Given the population of the Yarram region, to have the Allies and Wildcats both trying to field senior, reserve and junior football and netball teams, as well as Yarram FNC themselves, meant between three clubs in such a small area, there was always a high possibility one was eventually going to fall over.

Unfortunately for the Allies, they were the club to do so. DWWWW went into recess in 2014, before making a brief comeback, only to go back into recess again in 2018.

While they haven’t officially folded, the Allies haven’t put a team on the park since, and in all likelihood, probably never will again.

As an organisation taking in four clubs and a catchment of around 50 kilometres across two municipalities, DWWWW faced some unique challenges, including the use of multiple facilities.

The club, which became known as the ‘four wheel drives’, had two presidents from its first season in 1997 until the premiership year of 2003, one representing the Devon-Welshpool component, and the other, Won Wron-Woodside.

Banik, often in the hot seat, said there was a host of challenges to work through.

“It was always hard. I was coach of the club and we had a president from one side and a president from the other side. I always felt torn in between,” he said.

“To look back, I’ll be very honest, it probably wasn’t a harmonious amalgamation initially, because both entities were looking after themselves and both entities were going backwards as far as facilities.

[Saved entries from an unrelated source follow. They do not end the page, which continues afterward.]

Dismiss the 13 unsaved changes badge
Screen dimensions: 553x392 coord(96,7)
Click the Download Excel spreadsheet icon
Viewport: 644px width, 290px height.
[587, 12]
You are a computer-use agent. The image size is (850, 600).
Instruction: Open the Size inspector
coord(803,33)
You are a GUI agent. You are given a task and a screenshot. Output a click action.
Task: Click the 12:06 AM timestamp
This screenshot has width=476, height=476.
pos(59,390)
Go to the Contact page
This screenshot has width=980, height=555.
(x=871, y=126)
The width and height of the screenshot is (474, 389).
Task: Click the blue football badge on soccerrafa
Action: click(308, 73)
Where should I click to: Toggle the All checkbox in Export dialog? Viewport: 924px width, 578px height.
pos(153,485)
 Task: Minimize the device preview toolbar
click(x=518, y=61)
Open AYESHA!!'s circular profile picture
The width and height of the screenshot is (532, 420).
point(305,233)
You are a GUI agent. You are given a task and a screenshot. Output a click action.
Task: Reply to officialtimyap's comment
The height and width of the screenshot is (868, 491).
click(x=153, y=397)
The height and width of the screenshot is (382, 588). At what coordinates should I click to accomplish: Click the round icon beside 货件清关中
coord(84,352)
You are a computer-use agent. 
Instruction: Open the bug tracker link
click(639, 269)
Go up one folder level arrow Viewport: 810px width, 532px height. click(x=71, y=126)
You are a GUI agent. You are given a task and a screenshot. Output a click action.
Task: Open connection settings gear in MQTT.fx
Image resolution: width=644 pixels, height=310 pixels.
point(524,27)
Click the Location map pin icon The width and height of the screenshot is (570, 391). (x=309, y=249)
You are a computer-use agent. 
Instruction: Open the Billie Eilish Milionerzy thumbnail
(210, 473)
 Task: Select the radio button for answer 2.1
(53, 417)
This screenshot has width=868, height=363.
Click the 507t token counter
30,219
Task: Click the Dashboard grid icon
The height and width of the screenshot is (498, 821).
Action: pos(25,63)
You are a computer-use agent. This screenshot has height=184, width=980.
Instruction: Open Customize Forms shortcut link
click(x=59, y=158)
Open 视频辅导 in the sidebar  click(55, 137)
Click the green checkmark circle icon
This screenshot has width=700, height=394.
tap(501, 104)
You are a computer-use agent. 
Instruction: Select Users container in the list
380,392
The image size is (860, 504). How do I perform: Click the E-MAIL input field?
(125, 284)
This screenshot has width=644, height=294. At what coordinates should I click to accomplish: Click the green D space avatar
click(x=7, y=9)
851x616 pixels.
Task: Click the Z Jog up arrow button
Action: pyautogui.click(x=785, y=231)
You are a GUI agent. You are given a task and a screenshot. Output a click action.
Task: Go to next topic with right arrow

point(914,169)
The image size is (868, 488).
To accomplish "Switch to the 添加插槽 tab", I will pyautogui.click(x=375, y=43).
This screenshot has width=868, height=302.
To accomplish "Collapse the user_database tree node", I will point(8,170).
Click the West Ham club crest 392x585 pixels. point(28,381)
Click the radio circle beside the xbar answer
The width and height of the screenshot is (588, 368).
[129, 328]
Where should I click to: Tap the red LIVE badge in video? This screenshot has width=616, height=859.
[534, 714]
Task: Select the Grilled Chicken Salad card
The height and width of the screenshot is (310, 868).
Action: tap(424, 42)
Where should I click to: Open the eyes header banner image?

“Alberton West was going backwards, there was no money, you couldn’t sustain two football grounds, Woodside was going backwards, we needed improvements here, we as an Alberton West entity needed improvements out there as well.

“Financially, people, resources … it was going to come to a head at some stage, it was just at my time, and I, along with a lot of others, thought it was best to go north, and it didn’t happen as a whole, which is unfortunate.

“But, is there vindication in the idea that we go to North Gippsland? Maybe, maybe not.

“Woodside is going along nicely for the moment, but football in general is a changing environment.

“I’ve been out of the system for five years. I’m in Queensland now, this is not my environment, who knows what the future is going forward, but the main thing is the kids of the area have got things to do, they have places to play football and netball.

“I know people are very passionate about their regions and their history, sometimes you have to put that aside for the betterment of the actual game.”

Like the Judgement of King Solomon, there is still some conjecture over whether or not premierships won by DWWWW can be counted as ‘Woodside’ flags.

Regardless of viewpoint, if the reunion was anything to go by, 2003 was every bit a Woodside premiership – only three players from the team were not in attendance.

Photos of all DWWWW premierships take pride of place on the wall at Woodside Recreation Reserve, as does the honour board detailing the club’s history.

Walpole was hopeful the Woodside of today gave the Allies the chance to live on in some form.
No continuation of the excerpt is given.